Luego del regreso de la democracia en Argentina en 1983, el Congreso Nacional y el Presidente Raúl Alfonsín aprobaron y sancionaron, respectivamente, las controversiales leyes de Punto Final y Obediencia Debida.
La primera determinaba la paralización de los juicios contra los autores de las detenciones ilegales, torturas y asesinatos durante la dictadura; la segunda establecía que los delitos cometidos por los militares no eran punibles por haber actuado en virtud de la “obediencia debida”, según la cual los subordinados se limitan a obedecer órdenes de sus superiores.
¿Por qué un legislativo y un presidente democráticos decidieron otorgar impunidad a estos criminales? Pues, supuestamente, para contener los riesgos de un nuevo golpe de Estado y el regreso de la dictadura, representados en el levantamiento militar de abril de 1987 de los “carapintadas” que, con la excusa de “exigir respeto para las FF.AA.”, se negaban a comparecer ante la justicia por los crímenes cometidos. El mensaje era claro: “si quieren gobernabilidad tienen que darnos impunidad”.
El 14 de junio de 2005, la Corte Suprema de Justicia de Argentina resolvió que las leyes de Punto Final y Obediencia Debida era inválidas e inconstitucionales por intentar brindar impunidad a delitos francamente violatorios a los derechos humanos y de lesa humanidad.

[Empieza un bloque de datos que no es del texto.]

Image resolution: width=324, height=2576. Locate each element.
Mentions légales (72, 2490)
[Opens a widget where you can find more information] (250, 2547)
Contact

En el dictamen previo del Procurador de la Nación, éste sostenía que la democracia se profundiza en base a la verdad y a la justicia para aquellos que han sufrido el avasallamiento de sus derechos y reclaman una decisión imparcial.
Y es que la reconciliación, la gobernabilidad, la seguridad jurídica, la democracia, no se obtienen ni se profundizan otorgando impunidad. Solo la búsqueda de una justicia en la que se resarzan los daños y se paguen las culpas fortalece la confianza en la democracia y sus instituciones. Eso es algo que ni les importa ni lo han entendido los asambleístas que amnistiaron a delincuentes el pasado 10 de marzo en Ecuador.